Or, en examinant, non seulement les œuvres mais tout autant les écrits des peintres chinois, notamment ceux de la Dynastie Song (960-1279 après JC), Vereycken s’est rendu à l’évidence que la Chine a été pionnière dans ce domaine et a pu influencer certains artistes européens, dont Léonard de Vinci. Il a développée cette question dès 1996 dans son article intitulé « Sur la peinture chinoise et son influence en Occident ».

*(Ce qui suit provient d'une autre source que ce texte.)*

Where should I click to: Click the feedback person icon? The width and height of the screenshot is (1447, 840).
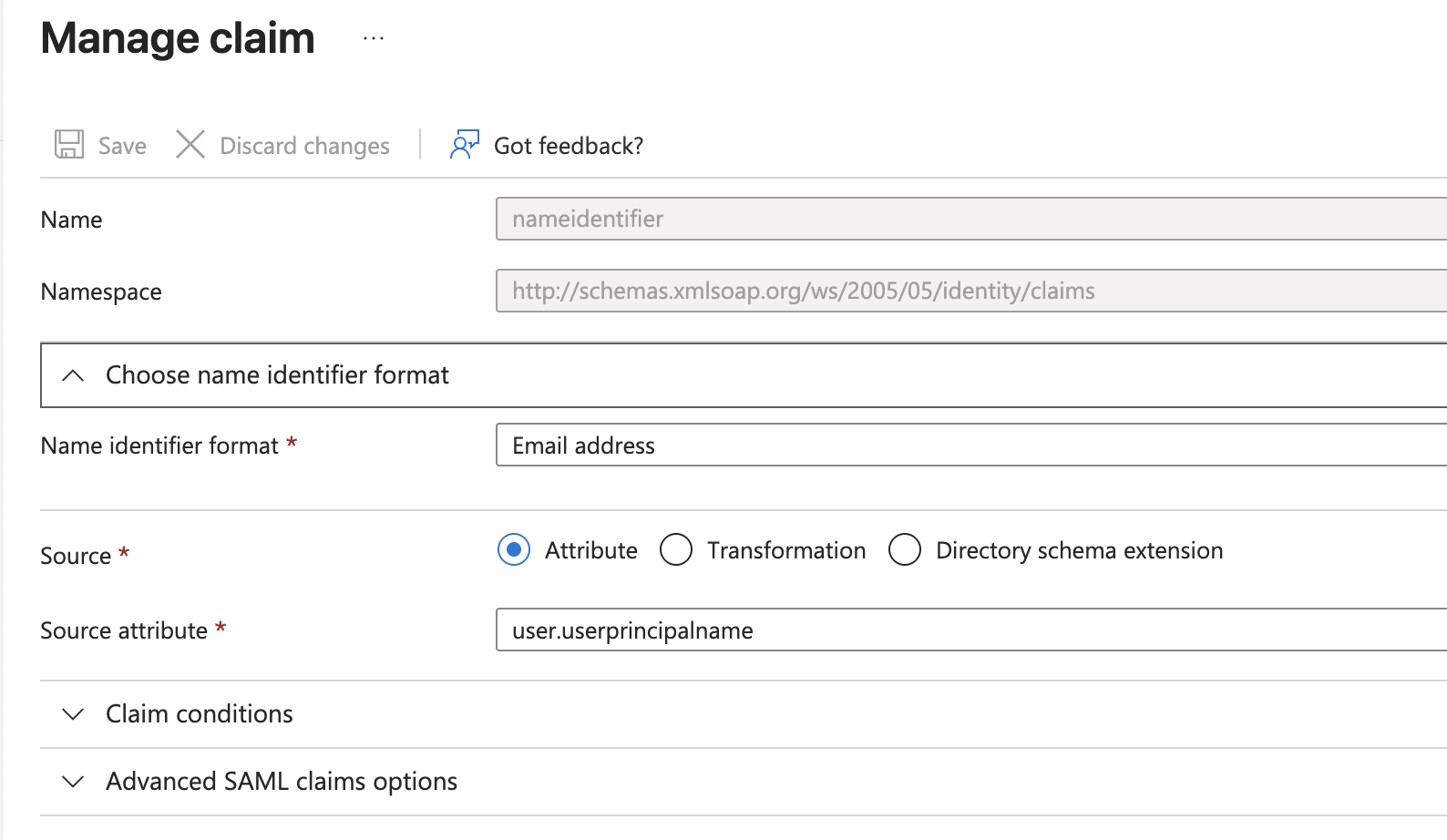click(x=464, y=145)
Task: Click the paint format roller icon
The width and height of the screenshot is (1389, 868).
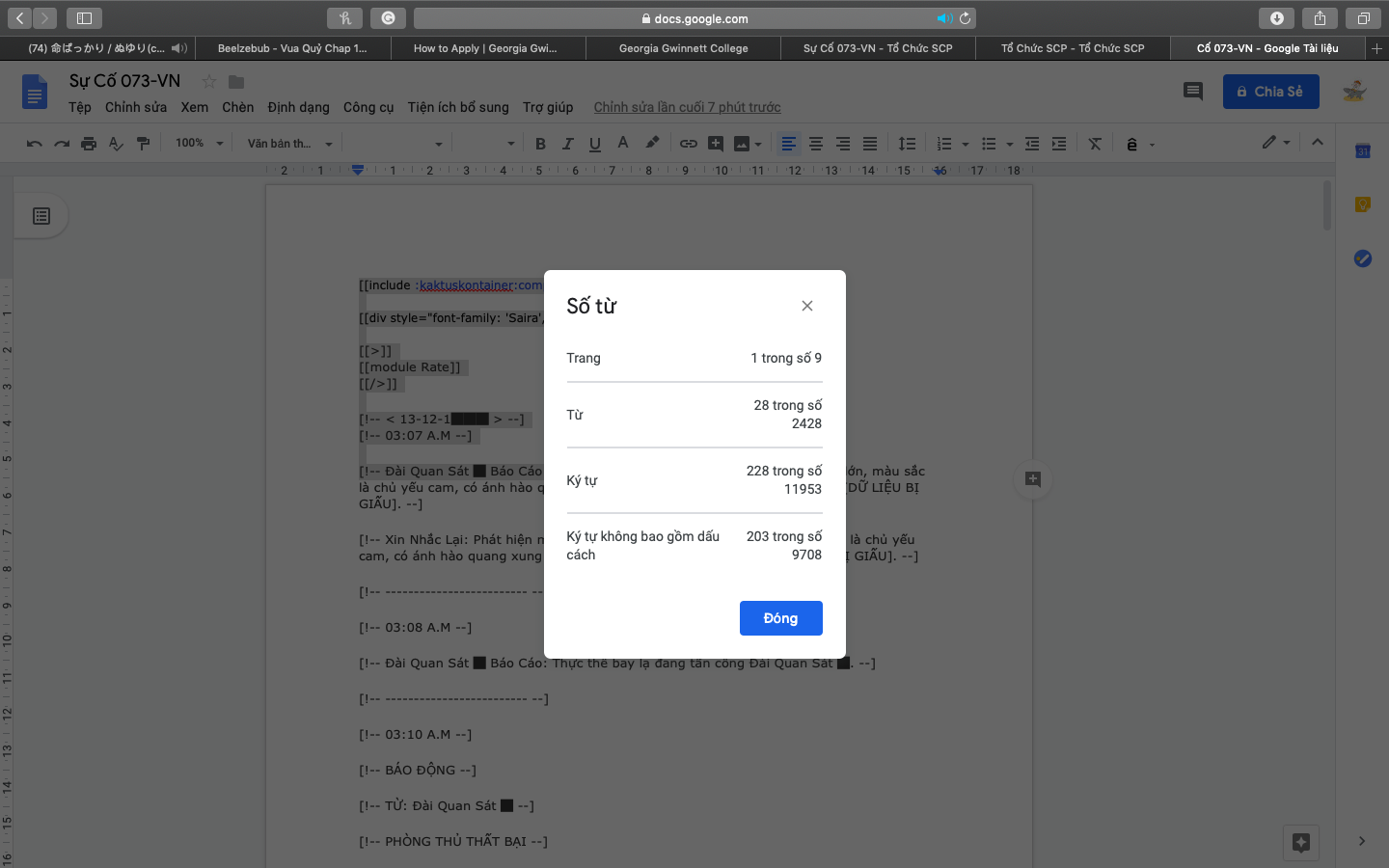Action: (143, 144)
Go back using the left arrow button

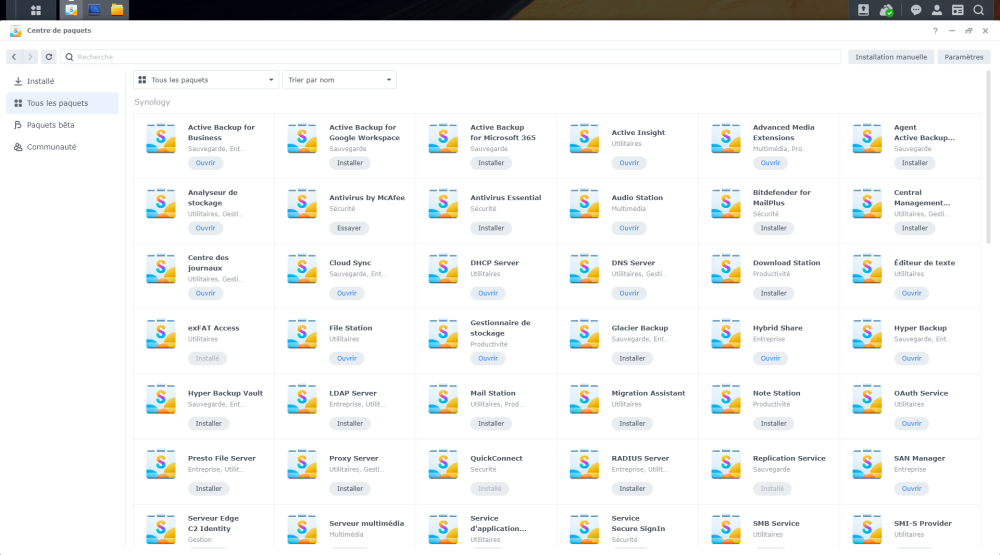tap(14, 57)
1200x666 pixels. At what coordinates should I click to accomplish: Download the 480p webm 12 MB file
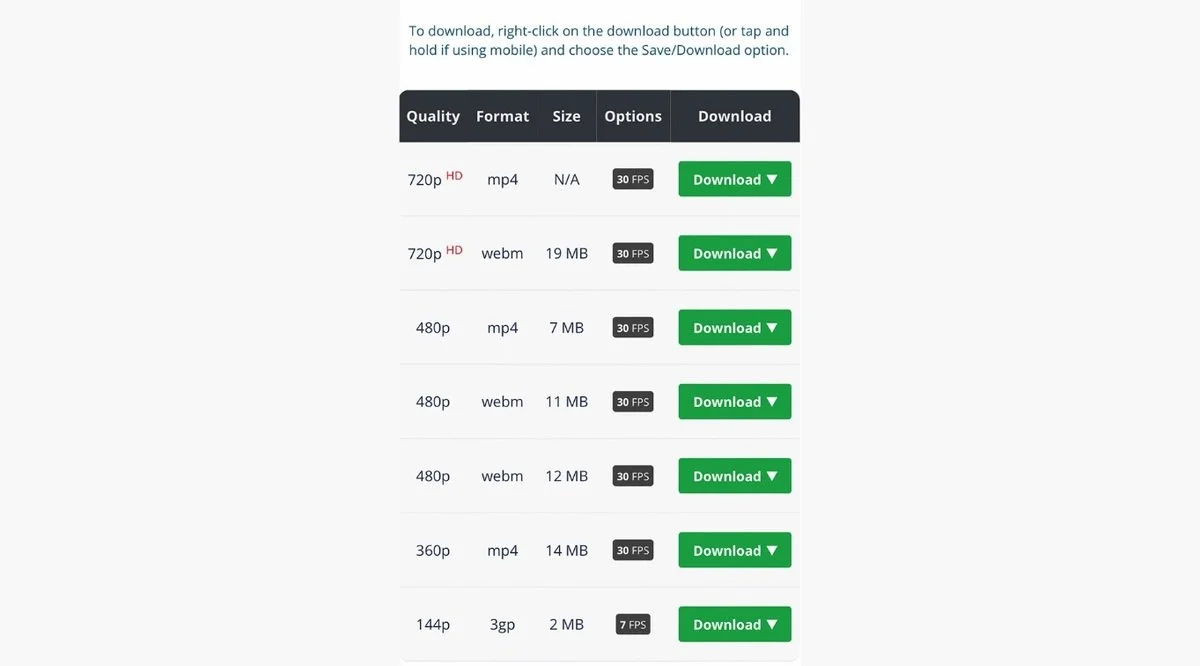[735, 476]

Etant donné qu’en 2019-2020 le Musée du Louvre, consacre une belle exposition à ce peintre extra-ordinaire, dans le cadre du 200e anniversaire de sa disparation, nous avons demandé à Karel Vereycken de présenter l’influence chinoise sur son œuvre.
Quotidien du Peuple : M. Vereycken, quel a été l’apport de la Chine à l’invention de la perspective ?
VEREYCKEN: L’avantage de la Chine, et mes confrères chinois me corrigeront le cas échéant, c’est que l’on y trouve, dès le VIe siècle, des écrits témoignant, non seulement de la pratique artistique dans le pays, mais évoquant l’état d’esprit qui doit animer les peintres. Je pense notamment aux six règles de base de la peinture chinoise détaillées par Xie He (500-535) pour qui « la résonance intérieure » doit « donner vie et mouvement » mais exige aussi la « fidélité à l’objet en représentant les formes ». L’on constate tout de suite, que ce qui prime, ce n’est pas la performance « technique » du peintre, mais sa valeur spirituelle et morale. Le peintre des Song, Guo Ruoxo, écrit par exemple en 1074, que « Si la valeur spirituelle (renpin) d’une personne est élevée, il s’ensuit que la résonance intérieure est nécessairement élevée, alors sa peinture est forcément pleine de vie et de mouvement (shendong). On peut dire que, dans les hauteurs les plus élevées du spirituel, il peut rivaliser avec la quintessence ».
Quotidien du Peuple : En quoi cela a un rapport avec Léonard de Vinci ?
VEREYCKEN: Comme j’ai tenté de le développer dans mon article « Léonard, peintre de mouvement » de 2007, ce qui rapproche ce peintre de la philosophie chinoise, c’est sa volonté de peindre les transformations. Léonard se reconnaissait pleinement dans la phrase du philosophe grec Héraclite pour qui « Il n’y a que de permanent que le changement ». Or, pour saisir, non pas la forme des objets ou de l’espace-temps dans lequel ils se situent, mais leur apparition à un moment donné dans un processus de transformation, il faut savoir pénétrer les causes qui les engendrent.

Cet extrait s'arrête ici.